There was one more unusual thing about the show: The gallery labels. Written in plain English by Grayson Perry, the labels simply narrate what is happening in the scene. There’s no flowery language. They don’t offer any interpretation either. It’s as if the exhibition is allergic to any perceived pretentiousness.
This sensitivity makes sense since The Vanity of Small Differences is an exploration of the British class system, and how this manifests in taste. The six tapestries, very large, tell the fictional story of Tim Rakewell. He’s born working class and moves through all the different class systems –some he’s accepted in, others he’s outcasted from, some he could never access, despite all the wealth he accrued from Big Tech.

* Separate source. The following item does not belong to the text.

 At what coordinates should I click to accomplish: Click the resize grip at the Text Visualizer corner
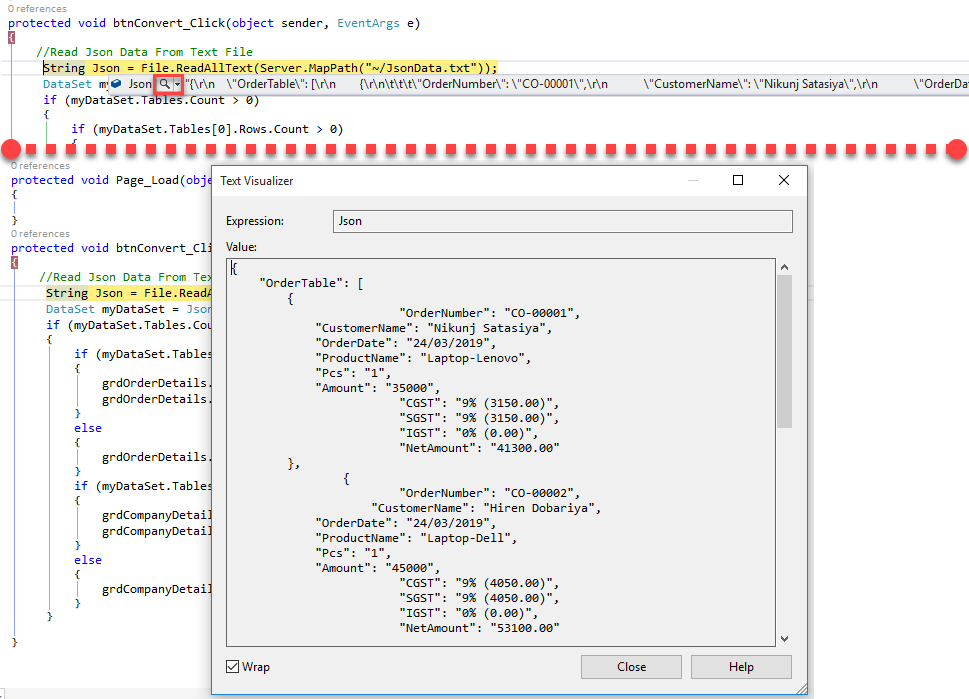pos(800,687)
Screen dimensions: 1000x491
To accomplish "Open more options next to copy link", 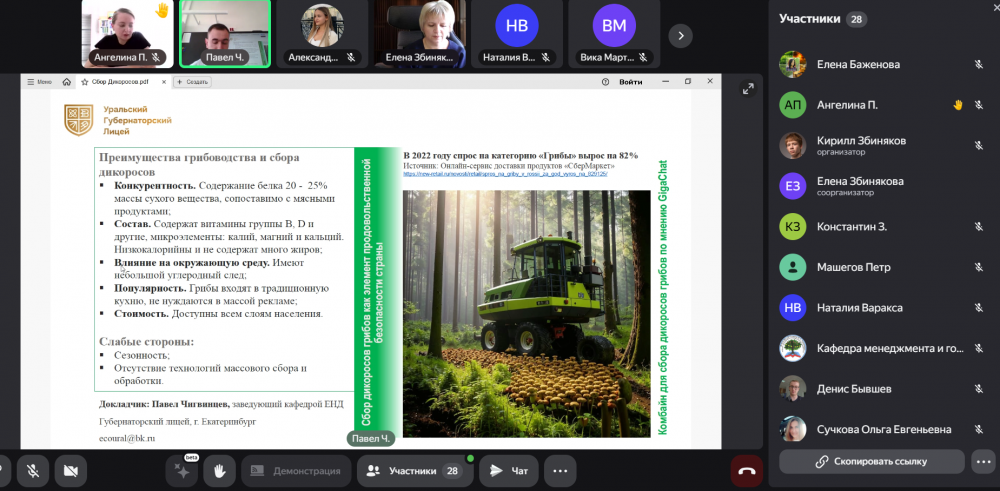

Distinguishing class like this in Britain both offends us and fascinates us. In the 1950s, when aristocrat Nancy Mitford wrote all the trappings of what was ‘U’ and ‘Non-U’ (Upper Class and Not Upper Class), she was reviled by her friends for making explicit what had always been unwritten code. Even across the second half of the 20th Century, when numerous academics and politicians in the 1980s and 1990s declared the ‘death of class’ in Britain, it never materialised.
By the 2010s, class consciousness felt particularly intense and nit-picky in the UK. Only a year after Grayson Perry made these tapestries in 2013, there was BBC’s Great British Class Survey. It got 161,000 responses, making it the largest survey of social class ever conducted in Britain, where all these participants willingly spent 20 minutes filling out a survey on their values, taste and leisure habits. When the results were in, there was an interactive tool called a ‘class calculator’ to see where you’d sit in the system: seven million people – that’s roughly one in five of the British adult population – interacted with the calculator to see where they belonged.
There’s something very 2010s about The Vanity of Small Differences. Instagram was only two years old when it was made, now it’s a teenager at 14 years old. The final piece is called #Lamentation, which feels like a pre-algorithmic fossil (since Instagram’s head Adam Mosseri said in 2022 hashtags don’t increase post reach in the app, it’s no longer really used). There’s a strange sort of irony then that Tim Rakewell’s taste was shaped through his successful career in technology, while today, algorithmic recommendations have become so pervasive that they’re shaping all of our own tastes too.
Grayson Perry: The Vanity of Small Differences is on until 8th December 2024 at Pitzhanger Manor & Gallery, London.